Hoje, felizmente, conquistamos a liberdade de falar sobre a maternidade sem filtros românticos ou ingênuos. Existe um movimento fundamental e uma autorização social que, aos poucos, vêm tomando espaço na internet, nos livros e nos consultórios. Esse espaço nos permite escancarar os perrengues que nunca poderíamos imaginar antes de viver a experiência na pele; dores que antigamente ficavam veladas, minimizando o tamanho das renúncias feitas e a magnitude do altruísmo adquirido pelas mulheres.
No entanto, como psicóloga, preciso fazer um alerta clínico importante: ao mesmo tempo em que acolhemos essa frustração e essa desafiadora realidade, precisamos cuidar para não experimentar um sofrimento que é muito maior, mais genérico e mais pesado do que aquele que de fato acontece na sua própria vida.
O “corpo de dor” materno e a armadilha do senso comum
No livro *O Despertar de uma Nova Consciência*, o autor Eckhart Tolle dedica um capítulo inteiro para explicar um fenômeno psicológico e espiritual chamado corpo de dor.

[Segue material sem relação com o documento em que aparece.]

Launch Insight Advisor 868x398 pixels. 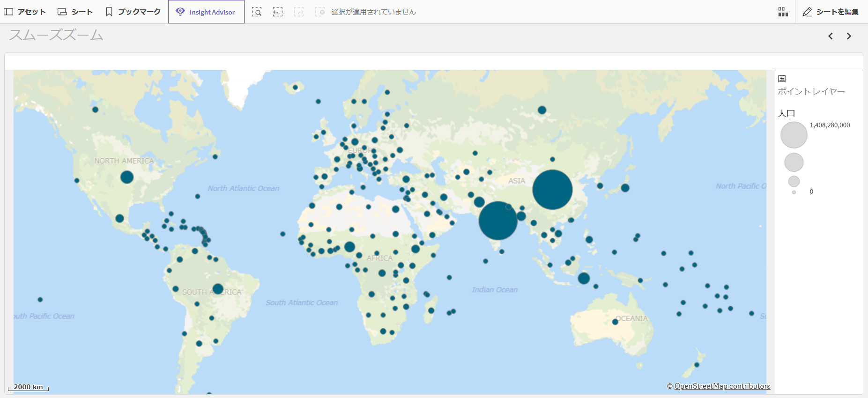tap(206, 12)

Esse conceito descreve uma instância onde nos conectamos, de forma totalmente inconsciente, com pessoas que compartilham de um campo energético de emoções muito antigas e mal resolvidas. É um corpo de dor emocional que, à medida que nutre a nossa infelicidade atual, também se alimenta dela. Na parentalidade, corremos o risco de nos sintonizar com um “corpo de dor coletivo” da maternidade — uma amargura generalizada por uma condição, e não pela experiência viva do aqui e agora.
Quando caímos nessa armadilha, passamos a viver a nossa rotina com o bebê sob a influência de dores do passado, de traumas geracionais ou do esgotamento alheio, e não baseadas na nossa realidade presente.
Trago esse questionamento para ampliar o nosso olhar e convidar você a fazer uma verificação interna: *será que os seus perrengues diários são justificativas reais para o seu cansaço, ou as suas reações estão carregando emoções que, no fundo, não são suas?*
Grande parte das vezes, somos tragadas por um senso comum cultural que predetermina e dita como devemos sofrer e reagir diante das dificuldades da criação.
O cansaço real versus a narrativa do sofrimento
Observe o seu momento presente com atenção plena. Às vezes, a ideia mental e a cobrança social de que “estamos sem dormir e que a vida de mãe é um martírio” nos fazem sofrer infinitamente mais do que o fato biológico em si de termos dormido poucas horas.
Essa narrativa mental nos mantém aprisionadas e paralisadas no problema, roubando-nos a clareza e as chances de encontrar alternativas criativas para solucionar e aliviar a nossa vida no aqui e agora. Uma coisa é o cansaço do corpo, que pede descanso; outra coisa é o martírio da mente, que gera desespero.
Consegue compreender a sutil e profunda diferença?
Romper com o romantismo da maternidade é um passo libertador. Mas o passo seguinte, e ainda mais maduro, é não permitir que a crueza da realidade se transforme em um voto de sofrimento eterno. Olhe para o seu filho hoje, respire fundo e tente separar o que é a sua rotina real daquilo que é apenas o eco da dor do mundo.